It’s just one of many on-shore hikes that have been offered this week aboard the American Empress, and it’s exactly what I needed after a day spent aboard-ship yesterday, if only to keep the calories from the excellent turkey dinner last night off.
The entire hike took the ten of us roughly 45 minutes to complete; not bad, considering the thing is straight up the entire way. It’s on paved roads though, so if you’re in reasonably good shape, you’ll find this to be a very rewarding hike.
Once at the magnificent Astoria Column, guests could admire it from the parking lot, or elect to climb to the viewing platform on the top. In the distance, we could see the surf breaking over the treacherous Columbia Bar – something I’ve never seen on my four previous visits here.
Built in 1926, the Column – like everything else here – commemorates the Lewis and Clark Expedition, but also John Jacob Astor’s Overland Expedition of 1810. It was Astor whom Astoria is named after, and great-grandson Vincent Astor put up much of the required funding for the column. Clever factoid: John Jacob Astor’s son, John Jacob Astor, Jr., perished in sinking of the RMS Titanic in April 1912.
From the Column, we could either walk back down, or hop on the Hop-on-Hop-off tour – the latter of which I boarded just in time to hear the local guide’s musings on the brothels that used to line the Astoria waterfront at the turn of the last century. “I’m not sure what a dollar got you,” she admitted. “I’m not sure I want to know.” This was followed by the most gregarious laugh I’ve heard from a tour guide. I loved it.
Astorians have a great sense of humour, and perhaps the weather has something to do with that. Yesterday, Astoria was the rainiest spot in the continental United States, with lashing winds, driving rains, and a bit of hail thrown in for good measure.
Today, however, blue skies and sunshine greeted us this morning, coupled with climbing temperatures that had me peeling my layers off and going down to just a fleece and a t-shirt.
You might recognize Astoria even if you’ve never been here. The picturesque seaside town has served as a filming location for The Goonies, The Ring, Ring II, Kindergarten Cop, and numerous others.

**Recorded data:**
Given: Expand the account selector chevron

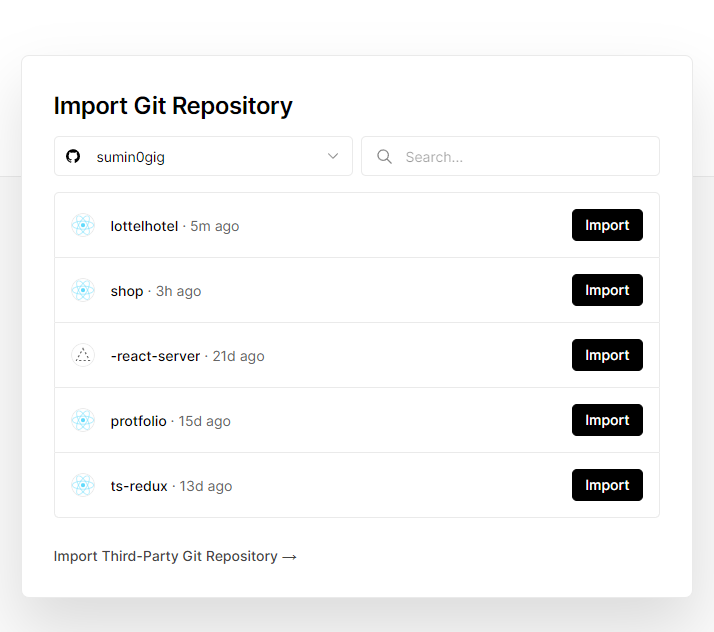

--

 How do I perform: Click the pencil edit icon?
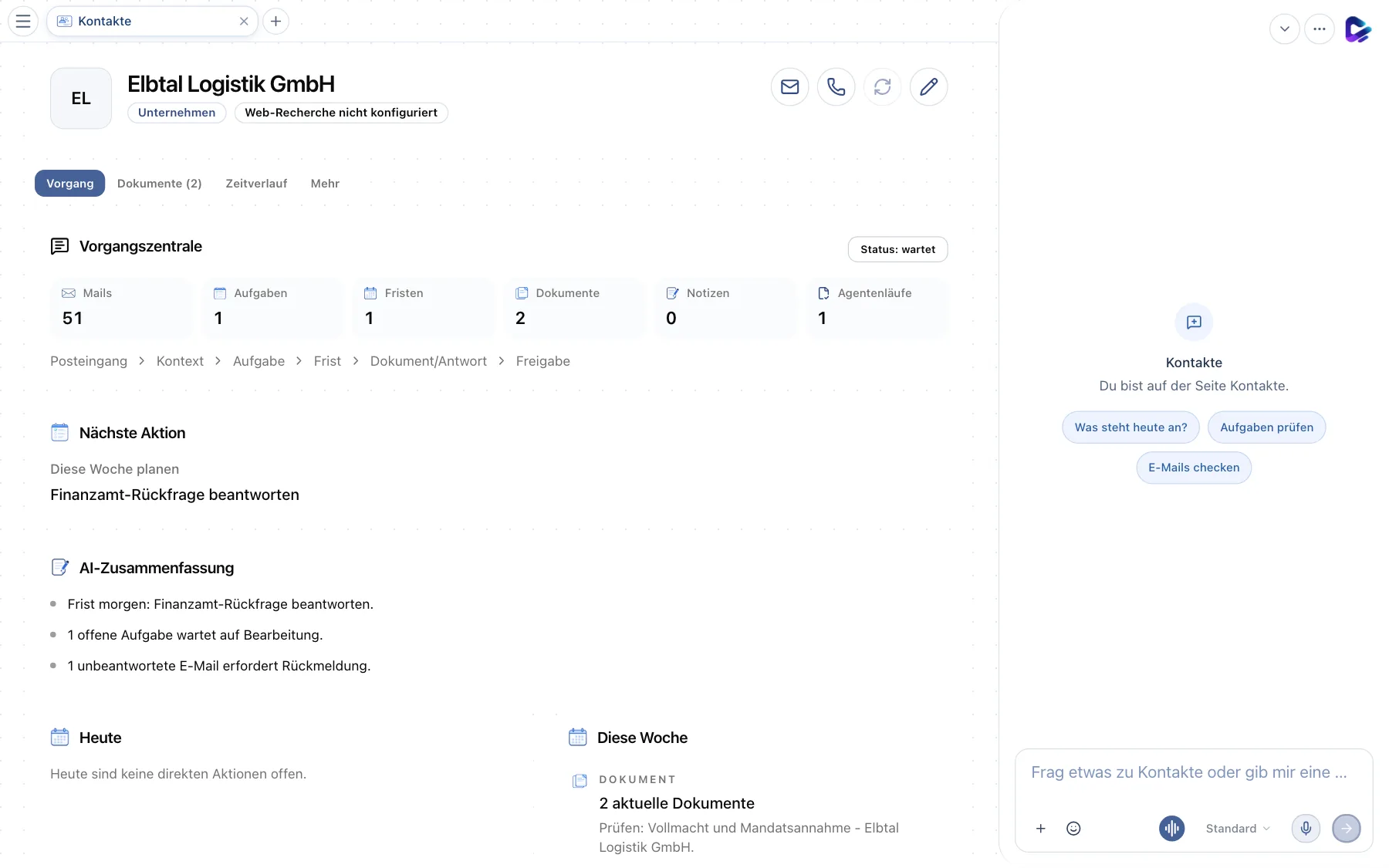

--

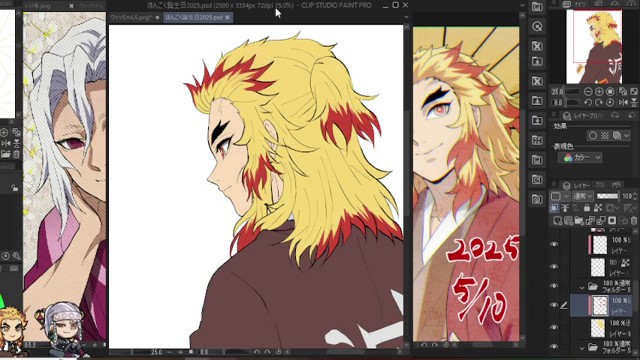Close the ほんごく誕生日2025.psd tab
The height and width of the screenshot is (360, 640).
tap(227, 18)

**Exercises to complete:**
**a.** According to the Astoria passage, in what year was the Astoria Column built?
**b.** Reproduce the part of the Astoria passage starting at "From the Column, we" and ending at "for good measure.".
**c.** Summarize the Astoria passage in two sentences.

**Responses in order:**
**a.** 1926

**b.**
From the Column, we could either walk back down, or hop on the Hop-on-Hop-off tour – the latter of which I boarded just in time to hear the local guide’s musings on the brothels that used to line the Astoria waterfront at the turn of the last century. “I’m not sure what a dollar got you,” she admitted. “I’m not sure I want to know.” This was followed by the most gregarious laugh I’ve heard from a tour guide. I loved it.
Astorians have a great sense of humour, and perhaps the weather has something to do with that. Yesterday, Astoria was the rainiest spot in the continental United States, with lashing winds, driving rains, and a bit of hail thrown in for good measure.

**c.** On a shore hike from the American Empress, a group of ten climbed paved roads for about 45 minutes to the Astoria Column, which was built in 1926 to commemorate the Lewis and Clark Expedition and John Jacob Astor's Overland Expedition of 1810. The writer then boarded the Hop-on-Hop-off tour and enjoyed the guide's humor and the sunny weather that followed a rainy day, in a town that has served as a filming location for movies such as The Goonies.